Dataset entries
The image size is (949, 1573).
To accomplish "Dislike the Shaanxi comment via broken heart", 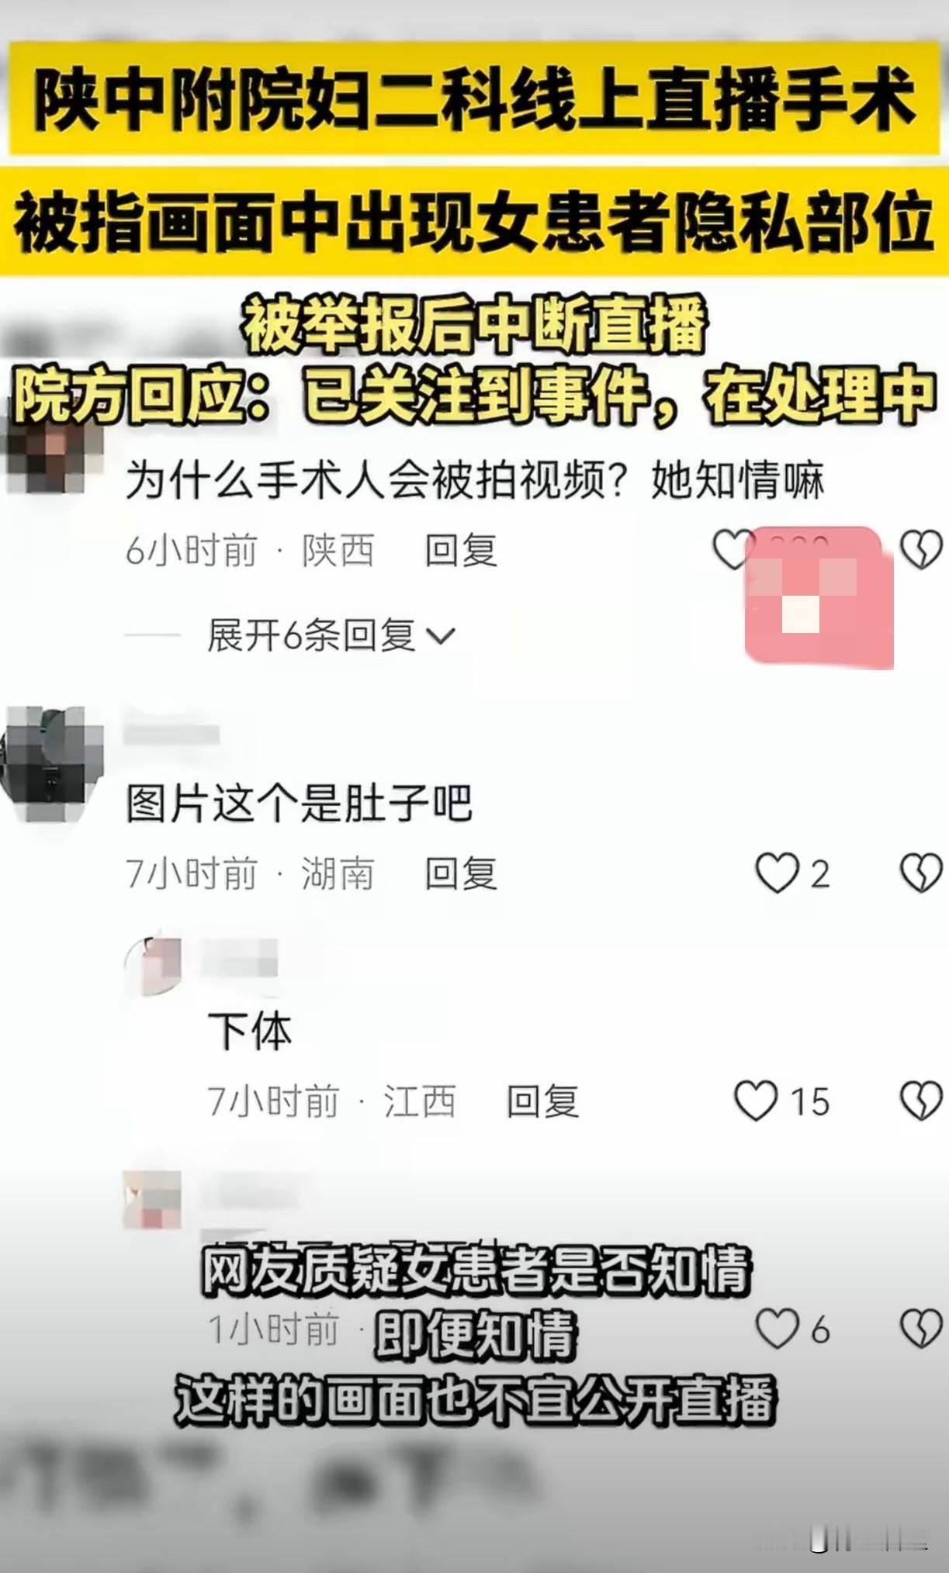I will (x=921, y=549).
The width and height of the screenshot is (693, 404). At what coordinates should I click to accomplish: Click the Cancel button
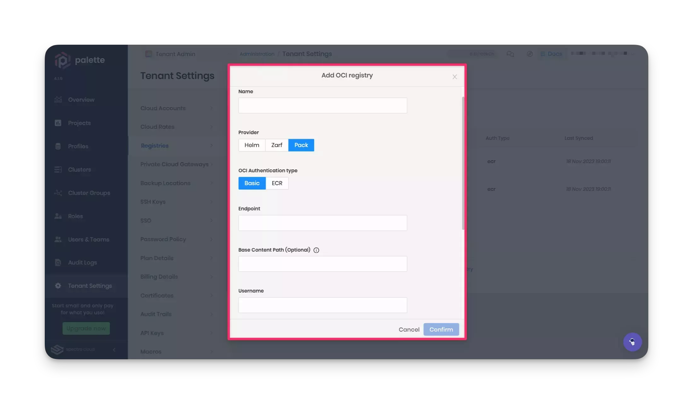click(x=409, y=329)
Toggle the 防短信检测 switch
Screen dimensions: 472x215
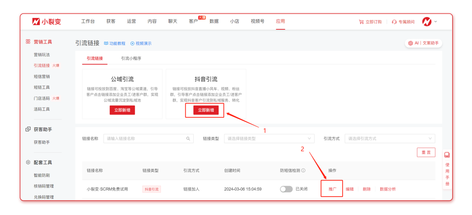pos(286,189)
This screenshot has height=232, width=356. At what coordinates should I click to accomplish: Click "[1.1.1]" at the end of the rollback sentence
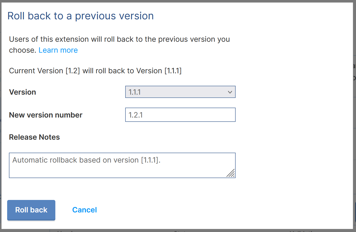click(173, 71)
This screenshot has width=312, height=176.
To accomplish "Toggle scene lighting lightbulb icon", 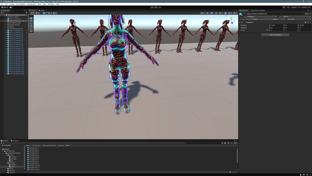I will click(x=212, y=13).
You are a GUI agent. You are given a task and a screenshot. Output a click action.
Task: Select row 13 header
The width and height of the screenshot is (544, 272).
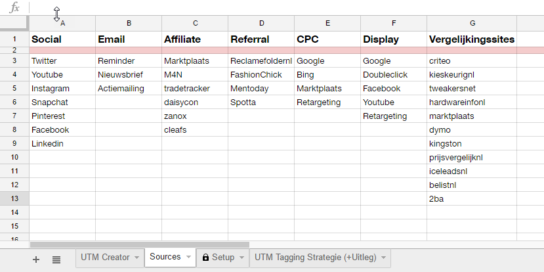point(14,198)
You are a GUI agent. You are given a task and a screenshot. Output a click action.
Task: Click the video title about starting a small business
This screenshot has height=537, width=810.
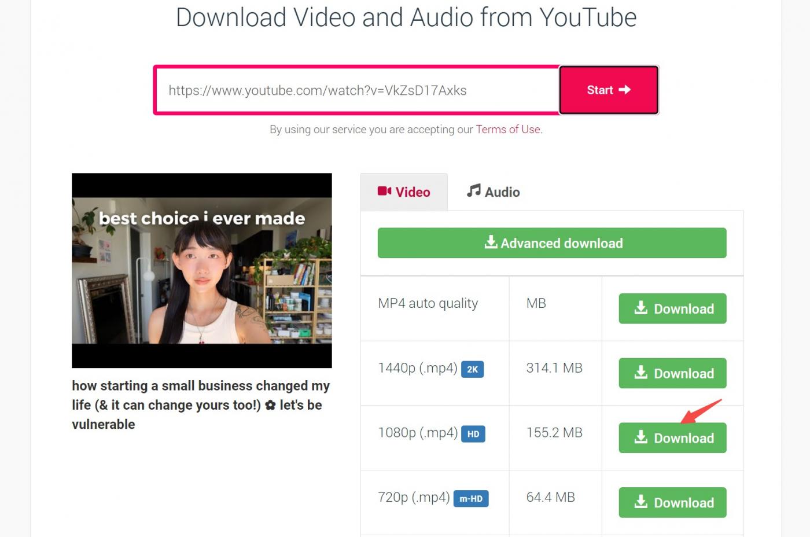(x=201, y=404)
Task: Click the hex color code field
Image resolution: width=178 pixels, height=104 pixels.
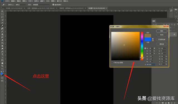Action: pos(151,64)
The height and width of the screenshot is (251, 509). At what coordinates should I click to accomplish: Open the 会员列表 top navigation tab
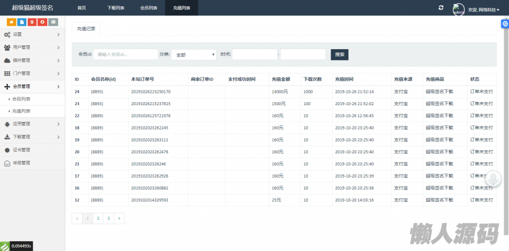tap(149, 8)
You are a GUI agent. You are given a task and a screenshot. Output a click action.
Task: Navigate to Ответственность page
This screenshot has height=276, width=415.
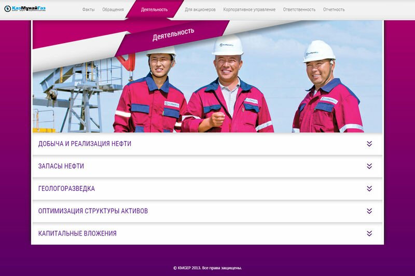coord(299,9)
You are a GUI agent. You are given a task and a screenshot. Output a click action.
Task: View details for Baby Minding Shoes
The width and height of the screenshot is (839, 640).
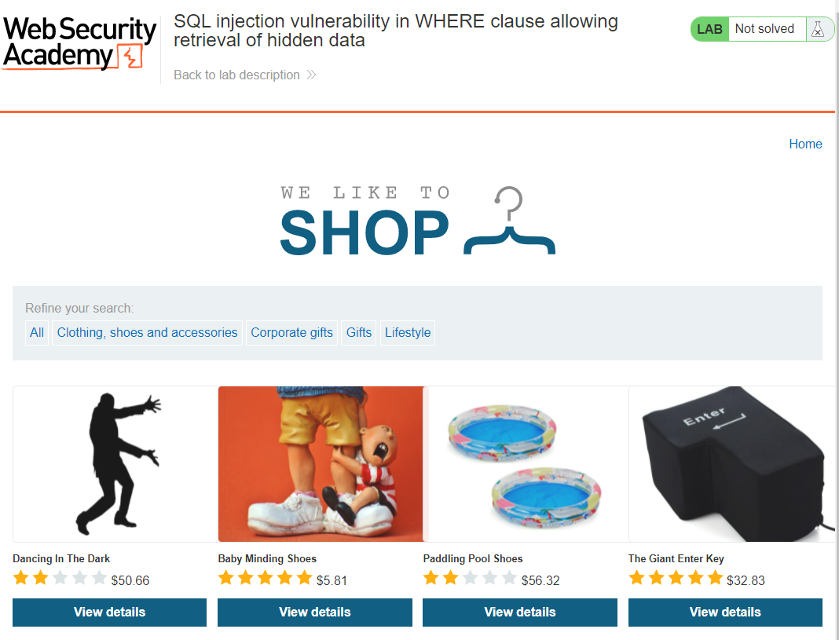pyautogui.click(x=314, y=613)
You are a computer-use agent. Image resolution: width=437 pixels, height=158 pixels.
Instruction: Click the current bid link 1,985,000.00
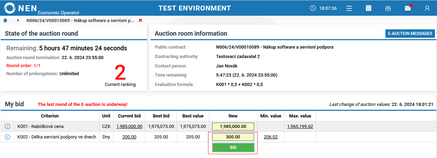click(x=129, y=127)
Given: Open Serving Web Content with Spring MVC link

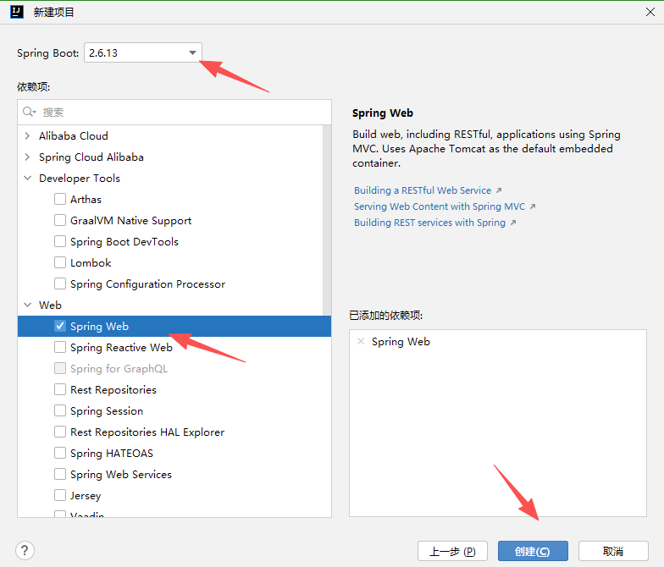Looking at the screenshot, I should coord(440,206).
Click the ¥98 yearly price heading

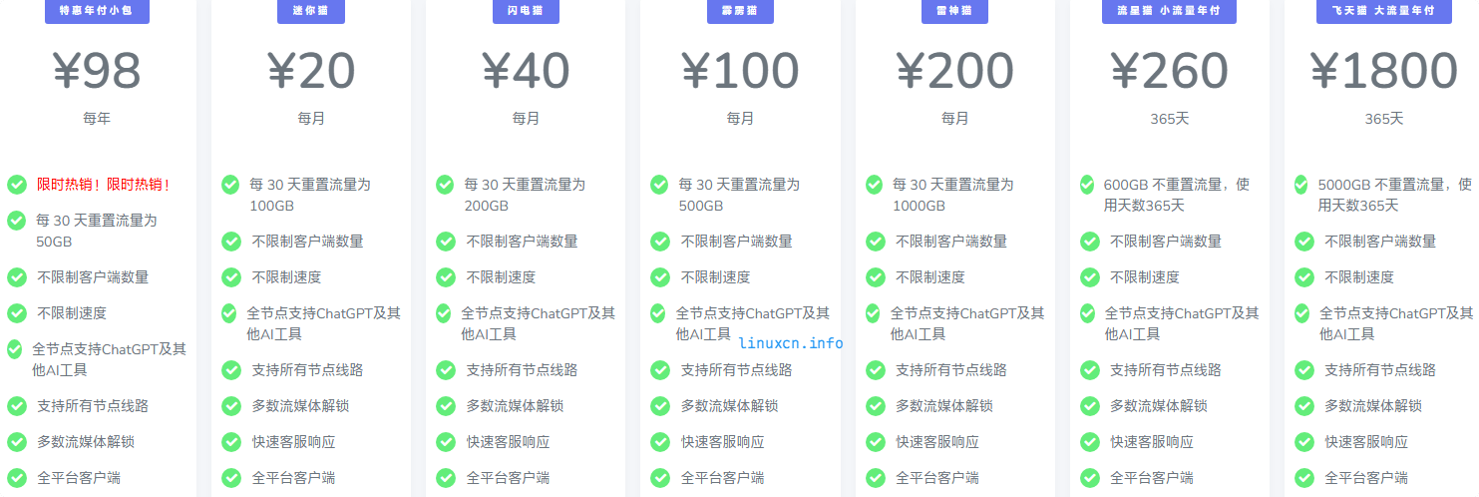[97, 70]
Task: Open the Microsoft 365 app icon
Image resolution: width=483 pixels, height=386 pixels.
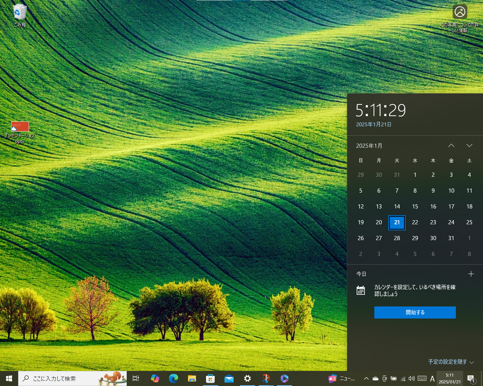Action: pyautogui.click(x=284, y=378)
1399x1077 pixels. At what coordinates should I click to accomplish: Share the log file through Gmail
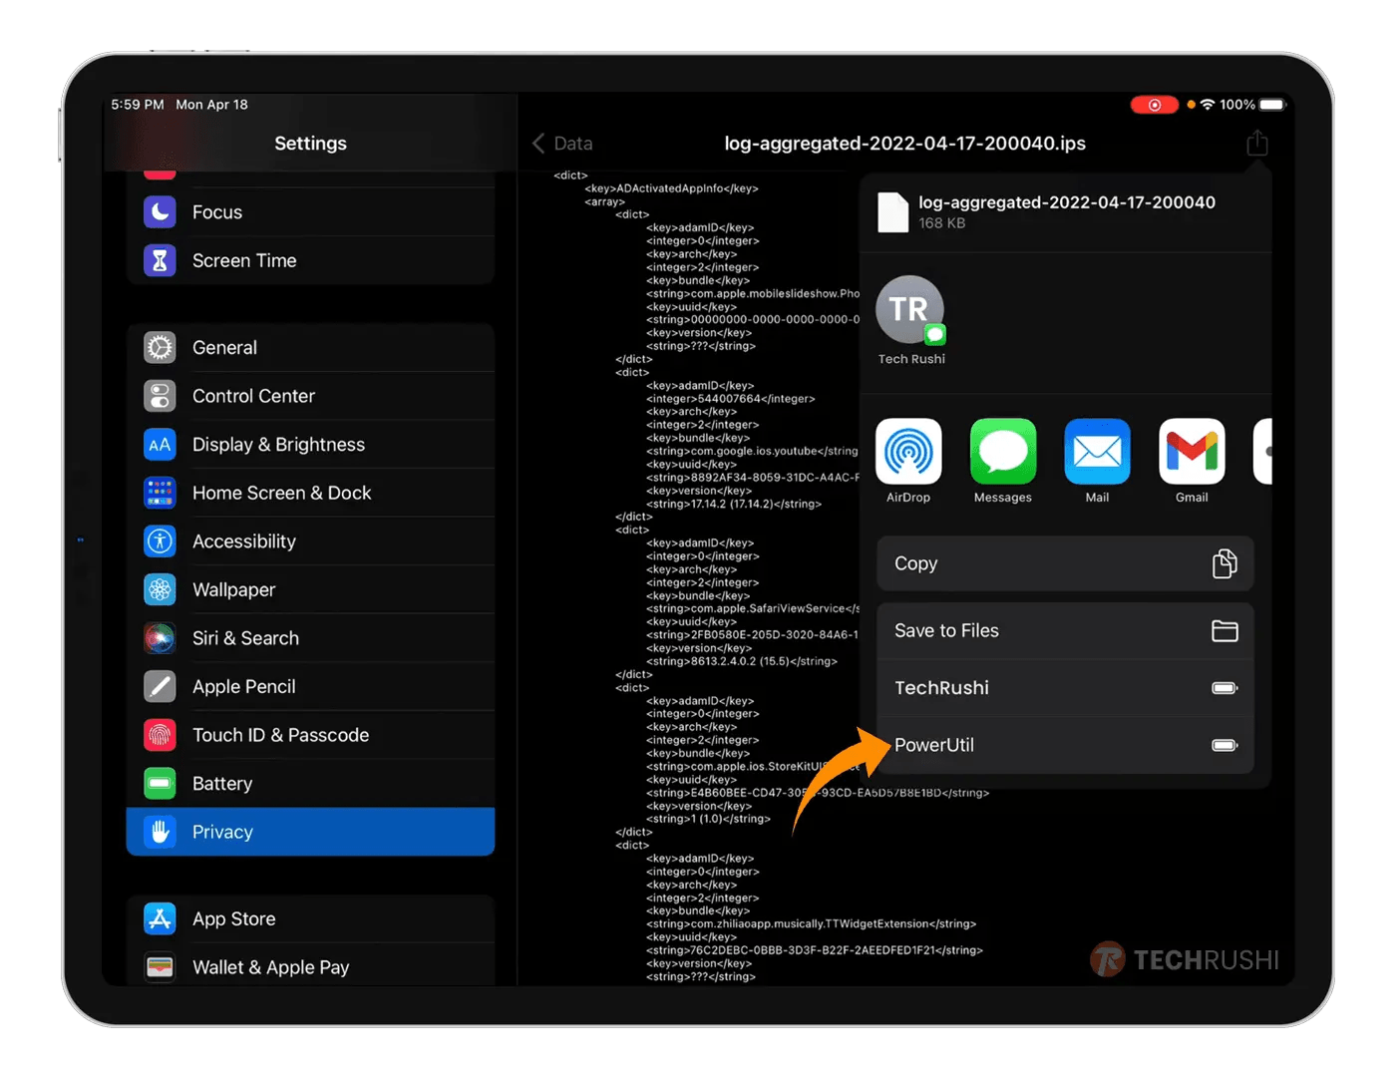pyautogui.click(x=1192, y=452)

TASK OBJECTIVE. Take the line containing "You are a computer-use" and every line after it through the end of the data, and write them out exactly, with no pictures.

OUTPUT OF THE TASK.
You are a computer-use agent. Image resolution: width=437 pixels, height=158 pixels.
Instruction: Click the current bid link 1,985,000.00
click(x=129, y=127)
Given: Open Serving Web Content with Spring MVC link

Looking at the screenshot, I should coord(440,206).
Click the ¥98 yearly price heading

[97, 70]
Task: Open the Microsoft 365 app icon
Image resolution: width=483 pixels, height=386 pixels.
Action: pyautogui.click(x=284, y=378)
1399x1077 pixels. At what coordinates should I click to accomplish: Share the log file through Gmail
pyautogui.click(x=1192, y=452)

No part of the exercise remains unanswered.